Data to examine:
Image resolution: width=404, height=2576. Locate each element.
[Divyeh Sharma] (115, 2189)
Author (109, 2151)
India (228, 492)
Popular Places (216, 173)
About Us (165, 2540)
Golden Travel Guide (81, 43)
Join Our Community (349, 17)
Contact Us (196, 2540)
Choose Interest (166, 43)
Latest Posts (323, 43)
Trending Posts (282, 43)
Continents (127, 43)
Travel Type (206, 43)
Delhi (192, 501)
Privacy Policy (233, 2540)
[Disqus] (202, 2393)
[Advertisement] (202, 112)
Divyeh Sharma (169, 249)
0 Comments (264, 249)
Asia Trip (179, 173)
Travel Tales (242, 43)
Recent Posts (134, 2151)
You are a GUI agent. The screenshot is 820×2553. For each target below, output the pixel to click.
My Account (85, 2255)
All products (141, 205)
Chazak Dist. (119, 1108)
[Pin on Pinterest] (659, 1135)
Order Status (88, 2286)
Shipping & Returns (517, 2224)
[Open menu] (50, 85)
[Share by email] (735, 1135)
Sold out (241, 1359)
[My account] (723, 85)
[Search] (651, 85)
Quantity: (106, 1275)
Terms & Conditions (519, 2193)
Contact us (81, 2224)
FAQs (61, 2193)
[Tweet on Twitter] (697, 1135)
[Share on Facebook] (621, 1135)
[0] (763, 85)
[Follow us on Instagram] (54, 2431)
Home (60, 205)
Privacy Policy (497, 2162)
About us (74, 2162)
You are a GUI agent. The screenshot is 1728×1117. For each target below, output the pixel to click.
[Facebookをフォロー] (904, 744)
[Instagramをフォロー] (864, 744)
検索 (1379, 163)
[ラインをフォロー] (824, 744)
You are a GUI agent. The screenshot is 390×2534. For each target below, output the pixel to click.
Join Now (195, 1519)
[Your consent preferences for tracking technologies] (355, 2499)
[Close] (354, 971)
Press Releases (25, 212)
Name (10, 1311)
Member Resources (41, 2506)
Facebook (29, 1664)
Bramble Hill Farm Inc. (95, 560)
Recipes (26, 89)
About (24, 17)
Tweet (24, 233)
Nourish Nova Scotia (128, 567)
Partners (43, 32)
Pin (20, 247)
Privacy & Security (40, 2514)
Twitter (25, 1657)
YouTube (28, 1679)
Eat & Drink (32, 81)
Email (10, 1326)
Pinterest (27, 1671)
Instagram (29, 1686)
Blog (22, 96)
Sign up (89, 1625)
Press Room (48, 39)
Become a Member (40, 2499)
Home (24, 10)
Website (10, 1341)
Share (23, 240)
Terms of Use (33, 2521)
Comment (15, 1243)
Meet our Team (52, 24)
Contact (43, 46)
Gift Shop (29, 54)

Exercise aim: Using the listing above, return word for word each line from the one that has "About Us (165, 2540)" through the one that has "About us (74, 2162)", and no line outside that range.

Task output:
About Us (165, 2540)
Golden Travel Guide (81, 43)
Join Our Community (349, 17)
Contact Us (196, 2540)
Choose Interest (166, 43)
Latest Posts (323, 43)
Trending Posts (282, 43)
Continents (127, 43)
Travel Type (206, 43)
Delhi (192, 501)
Privacy Policy (233, 2540)
[Disqus] (202, 2393)
[Advertisement] (202, 112)
Divyeh Sharma (169, 249)
0 Comments (264, 249)
Asia Trip (179, 173)
Travel Tales (242, 43)
Recent Posts (134, 2151)
You are a GUI agent. The screenshot is 820×2553. For each target below, output the pixel to click.
My Account (85, 2255)
All products (141, 205)
Chazak Dist. (119, 1108)
[Pin on Pinterest] (659, 1135)
Order Status (88, 2286)
Shipping & Returns (517, 2224)
[Open menu] (50, 85)
[Share by email] (735, 1135)
Sold out (241, 1359)
[My account] (723, 85)
[Search] (651, 85)
Quantity: (106, 1275)
Terms & Conditions (519, 2193)
Contact us (81, 2224)
FAQs (61, 2193)
[Tweet on Twitter] (697, 1135)
[Share on Facebook] (621, 1135)
[0] (763, 85)
[Follow us on Instagram] (54, 2431)
Home (60, 205)
Privacy Policy (497, 2162)
About us (74, 2162)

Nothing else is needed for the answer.